The Unbearable Lightness of Being Mudcat Saunders, Who Just Expressed Support for Cooch.


    Borrowing from the title of Mudcat’s own book, there is indeed a fox in the hen house. And it turns out it is Mudcat Saunders himself. Today Mudcat Saunders revealed himself as the most obnoxious, biggest turncoat in VA electoral politics. I refer to his barely-short-of-an-endorsement statement that he hopes Cuccinelli wins. Calling McAuliffe a corporate Democrat, Saunders said he hopes Ken Cuccinelli wins the governor’s race in VA. I refer you to this article from the Washington Post.

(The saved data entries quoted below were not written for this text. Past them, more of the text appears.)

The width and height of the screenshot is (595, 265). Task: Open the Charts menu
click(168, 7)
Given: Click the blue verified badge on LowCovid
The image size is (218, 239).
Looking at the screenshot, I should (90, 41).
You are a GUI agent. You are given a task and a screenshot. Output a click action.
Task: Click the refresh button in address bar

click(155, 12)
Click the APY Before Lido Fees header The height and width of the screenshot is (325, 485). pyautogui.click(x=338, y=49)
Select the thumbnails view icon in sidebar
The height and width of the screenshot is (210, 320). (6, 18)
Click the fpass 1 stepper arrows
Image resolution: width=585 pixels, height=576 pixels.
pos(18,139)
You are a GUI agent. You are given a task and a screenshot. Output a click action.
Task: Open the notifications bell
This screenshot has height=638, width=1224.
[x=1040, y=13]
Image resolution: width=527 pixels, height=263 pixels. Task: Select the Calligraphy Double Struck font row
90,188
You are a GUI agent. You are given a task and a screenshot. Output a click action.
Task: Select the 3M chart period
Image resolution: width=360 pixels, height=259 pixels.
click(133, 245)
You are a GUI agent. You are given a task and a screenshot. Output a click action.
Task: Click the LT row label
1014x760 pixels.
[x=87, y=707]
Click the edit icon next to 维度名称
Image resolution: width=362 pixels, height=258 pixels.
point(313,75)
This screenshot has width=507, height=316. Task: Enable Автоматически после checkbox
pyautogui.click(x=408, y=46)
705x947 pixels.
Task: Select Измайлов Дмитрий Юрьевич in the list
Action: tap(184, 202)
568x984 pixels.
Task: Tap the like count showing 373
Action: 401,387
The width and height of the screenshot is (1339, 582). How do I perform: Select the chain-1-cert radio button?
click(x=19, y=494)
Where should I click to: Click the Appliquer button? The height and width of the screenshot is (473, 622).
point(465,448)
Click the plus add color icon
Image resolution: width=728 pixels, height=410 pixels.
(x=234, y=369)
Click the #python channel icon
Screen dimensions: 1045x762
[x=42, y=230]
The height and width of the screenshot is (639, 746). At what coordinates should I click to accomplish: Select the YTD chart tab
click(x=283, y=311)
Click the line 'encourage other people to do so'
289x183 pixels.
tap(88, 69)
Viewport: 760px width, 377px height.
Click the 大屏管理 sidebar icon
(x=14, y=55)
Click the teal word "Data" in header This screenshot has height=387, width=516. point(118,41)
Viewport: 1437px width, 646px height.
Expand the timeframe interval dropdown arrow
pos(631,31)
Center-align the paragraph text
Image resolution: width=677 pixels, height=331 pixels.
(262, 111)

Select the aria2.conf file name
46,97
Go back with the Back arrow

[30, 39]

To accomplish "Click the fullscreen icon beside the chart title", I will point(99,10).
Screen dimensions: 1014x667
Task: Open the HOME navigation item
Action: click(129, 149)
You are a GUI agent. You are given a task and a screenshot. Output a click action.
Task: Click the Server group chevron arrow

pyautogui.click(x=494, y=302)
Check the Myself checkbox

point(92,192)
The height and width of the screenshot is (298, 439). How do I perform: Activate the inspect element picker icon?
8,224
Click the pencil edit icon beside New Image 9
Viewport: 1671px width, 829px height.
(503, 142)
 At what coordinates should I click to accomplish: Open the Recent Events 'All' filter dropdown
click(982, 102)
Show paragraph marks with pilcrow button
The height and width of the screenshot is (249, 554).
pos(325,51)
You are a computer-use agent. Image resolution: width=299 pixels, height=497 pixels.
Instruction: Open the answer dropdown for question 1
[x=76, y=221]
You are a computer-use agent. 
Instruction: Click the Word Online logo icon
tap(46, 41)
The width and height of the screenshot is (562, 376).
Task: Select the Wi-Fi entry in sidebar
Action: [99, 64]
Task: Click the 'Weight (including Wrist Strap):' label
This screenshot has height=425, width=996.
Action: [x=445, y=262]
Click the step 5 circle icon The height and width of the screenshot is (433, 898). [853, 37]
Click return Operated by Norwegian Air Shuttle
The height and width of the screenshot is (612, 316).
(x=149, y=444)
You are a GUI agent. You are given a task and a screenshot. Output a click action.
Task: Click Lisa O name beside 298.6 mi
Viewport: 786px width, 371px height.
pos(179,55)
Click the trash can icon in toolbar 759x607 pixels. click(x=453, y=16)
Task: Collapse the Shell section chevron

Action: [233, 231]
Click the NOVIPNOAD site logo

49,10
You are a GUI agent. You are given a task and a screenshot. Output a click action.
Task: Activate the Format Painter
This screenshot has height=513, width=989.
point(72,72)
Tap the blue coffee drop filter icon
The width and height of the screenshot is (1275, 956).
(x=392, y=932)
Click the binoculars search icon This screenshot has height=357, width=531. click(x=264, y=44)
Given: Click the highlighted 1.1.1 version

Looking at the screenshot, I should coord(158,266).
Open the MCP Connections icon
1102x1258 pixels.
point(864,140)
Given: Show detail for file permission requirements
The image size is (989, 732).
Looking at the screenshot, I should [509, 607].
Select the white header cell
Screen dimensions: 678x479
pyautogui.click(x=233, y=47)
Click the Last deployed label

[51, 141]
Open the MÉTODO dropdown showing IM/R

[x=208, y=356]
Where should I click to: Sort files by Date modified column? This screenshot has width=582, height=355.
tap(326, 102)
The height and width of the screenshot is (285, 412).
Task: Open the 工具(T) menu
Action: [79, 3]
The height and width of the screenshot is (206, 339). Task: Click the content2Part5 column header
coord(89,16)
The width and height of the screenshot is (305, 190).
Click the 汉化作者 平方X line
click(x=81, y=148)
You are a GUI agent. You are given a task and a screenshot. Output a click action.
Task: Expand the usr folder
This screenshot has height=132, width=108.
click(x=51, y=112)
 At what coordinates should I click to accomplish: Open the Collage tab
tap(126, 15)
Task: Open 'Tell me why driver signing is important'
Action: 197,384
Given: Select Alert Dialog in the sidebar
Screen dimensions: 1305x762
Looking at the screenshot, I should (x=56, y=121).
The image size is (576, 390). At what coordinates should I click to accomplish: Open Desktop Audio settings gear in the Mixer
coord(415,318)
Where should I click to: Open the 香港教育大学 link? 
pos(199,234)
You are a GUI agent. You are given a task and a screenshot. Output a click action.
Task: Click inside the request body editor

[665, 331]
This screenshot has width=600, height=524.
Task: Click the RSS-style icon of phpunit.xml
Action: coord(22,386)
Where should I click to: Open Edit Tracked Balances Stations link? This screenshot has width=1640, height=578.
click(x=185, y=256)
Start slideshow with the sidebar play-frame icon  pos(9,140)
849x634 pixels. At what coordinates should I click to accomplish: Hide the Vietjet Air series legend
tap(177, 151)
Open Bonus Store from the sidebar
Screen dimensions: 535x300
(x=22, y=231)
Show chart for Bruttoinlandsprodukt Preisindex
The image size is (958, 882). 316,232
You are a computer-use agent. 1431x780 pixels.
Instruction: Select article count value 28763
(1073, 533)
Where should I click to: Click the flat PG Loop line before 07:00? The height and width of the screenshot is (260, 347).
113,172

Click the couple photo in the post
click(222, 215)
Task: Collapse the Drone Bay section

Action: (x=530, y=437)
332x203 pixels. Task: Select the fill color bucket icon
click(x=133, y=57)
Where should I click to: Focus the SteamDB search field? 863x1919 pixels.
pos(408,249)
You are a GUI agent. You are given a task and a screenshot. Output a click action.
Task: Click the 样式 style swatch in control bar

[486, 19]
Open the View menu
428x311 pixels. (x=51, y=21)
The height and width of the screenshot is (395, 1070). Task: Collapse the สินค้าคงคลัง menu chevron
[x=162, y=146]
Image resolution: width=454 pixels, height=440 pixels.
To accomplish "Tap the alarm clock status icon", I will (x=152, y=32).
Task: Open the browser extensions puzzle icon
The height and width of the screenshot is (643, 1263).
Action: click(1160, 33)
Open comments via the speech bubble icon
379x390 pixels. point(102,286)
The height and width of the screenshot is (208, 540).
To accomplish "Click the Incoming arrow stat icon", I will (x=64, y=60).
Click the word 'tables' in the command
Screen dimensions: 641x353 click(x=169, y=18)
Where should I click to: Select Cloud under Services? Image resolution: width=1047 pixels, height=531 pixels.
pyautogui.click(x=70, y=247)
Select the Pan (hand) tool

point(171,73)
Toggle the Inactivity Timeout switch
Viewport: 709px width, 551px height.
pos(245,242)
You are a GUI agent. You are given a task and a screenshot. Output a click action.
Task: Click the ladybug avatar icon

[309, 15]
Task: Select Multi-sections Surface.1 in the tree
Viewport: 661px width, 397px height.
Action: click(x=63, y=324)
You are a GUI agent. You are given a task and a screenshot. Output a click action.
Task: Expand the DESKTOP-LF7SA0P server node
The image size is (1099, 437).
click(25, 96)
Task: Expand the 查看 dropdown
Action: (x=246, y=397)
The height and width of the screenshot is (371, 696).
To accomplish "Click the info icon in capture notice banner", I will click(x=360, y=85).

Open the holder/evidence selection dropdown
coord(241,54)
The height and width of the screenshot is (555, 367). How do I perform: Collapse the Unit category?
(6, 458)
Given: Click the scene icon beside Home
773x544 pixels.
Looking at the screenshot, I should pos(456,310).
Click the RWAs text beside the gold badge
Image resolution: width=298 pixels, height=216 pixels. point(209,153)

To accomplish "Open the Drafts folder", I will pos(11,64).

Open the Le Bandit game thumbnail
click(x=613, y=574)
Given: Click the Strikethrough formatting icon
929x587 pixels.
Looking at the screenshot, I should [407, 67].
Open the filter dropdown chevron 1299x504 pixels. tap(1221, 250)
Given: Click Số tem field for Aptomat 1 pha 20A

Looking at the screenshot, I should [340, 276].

    “I’m a friend of Ken Cuccinelli’s and I hope he wins,” Saunders said. “I’m a Democrat, and not a corporatist. I don’t support corporatist candidates.”

    Huh? This coming from the same Saunders who advised Mark Warner, the biggest corporate Dem in the nation and 6th richest corporate Dem in Congress.

    Mudcat had no problem with Warner’s work for the phony “Fix the Debt” (as if) crowd. Warner went on the public speaking tour via a Peter Peterson Americans for Prosperity (really Americans for the Prosperous) spin-off. His “Gang of 6” proposal would have ultimately stripped Social Security from the middle class, rendering it a poverty program. The rest of seniors would be up the creek despite the fact that we PAID for our Social security. But Cuccinelli slams McAuliffe, who supports Social Security among many other programs which help real people, rather than corporations? Are you kidding me? (note: unlike those born in the early part of the twentieth century, on average, my cohorts and I paid in more than we will get out)  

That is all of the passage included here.